Search code examples
javascriptnode.jsregexwordnet

Use Regex string to find 2 or more word by group or other means


Finding for regex string that can optimize a search result from the question bank. Example: Question: How do you start a conversation with a friend?

Use -> Regex String

Question Bank-

  1. Start a conversation with a friend
  2. Build a conversation with my friend
  3. Start a dialog with my friend
  4. Start a game
  5. Conversation is started by saying Hello, person name

Answer - 1, 2, 3. - are the answers 4,5 - are not related

For now, I'm using WordNet to get the nouns and verbs and then querying to find the result. Is it possible to get search for the question which has at least 2 words found?
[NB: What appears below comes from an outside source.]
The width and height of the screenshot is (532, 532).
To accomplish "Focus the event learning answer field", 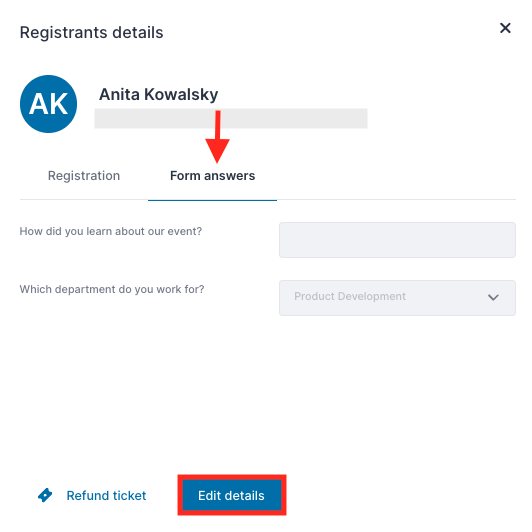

Current Regex: /(?=.*\bstart\b)(?=.*\bconversation\b)(?=.*\bfriend\b).*/gi Returns only when all words are found.


Solution

  • It would be way easier to do it using simple indexOf. I think it would be faster as well.

    const words = [...];
    let matchedWord = 0;
    for(let word of words){
      if(questionSentence.indexOf(word) > -1) matchedWord+=1
      if(matchedWord > 1) {
        return questionSentence;
      }
    }
    

    The complexity arises because you need to know if a word is matched or not in the past. I would really not use regex for that. You can even wrap it a function like this:

    function matchWords(sentence, words, threshold){
        const lowercaseSentence = sentence.toLowerCase();
        let matchedWord = 0;
        for(let word of words){
          if(lowercaseSentence.indexOf(word.toLowerCase()) > -1) {
              matchedWord+=1
          }
          if(matchedWord >= threshold) {
            return true;
          }
        }
        return false;
    }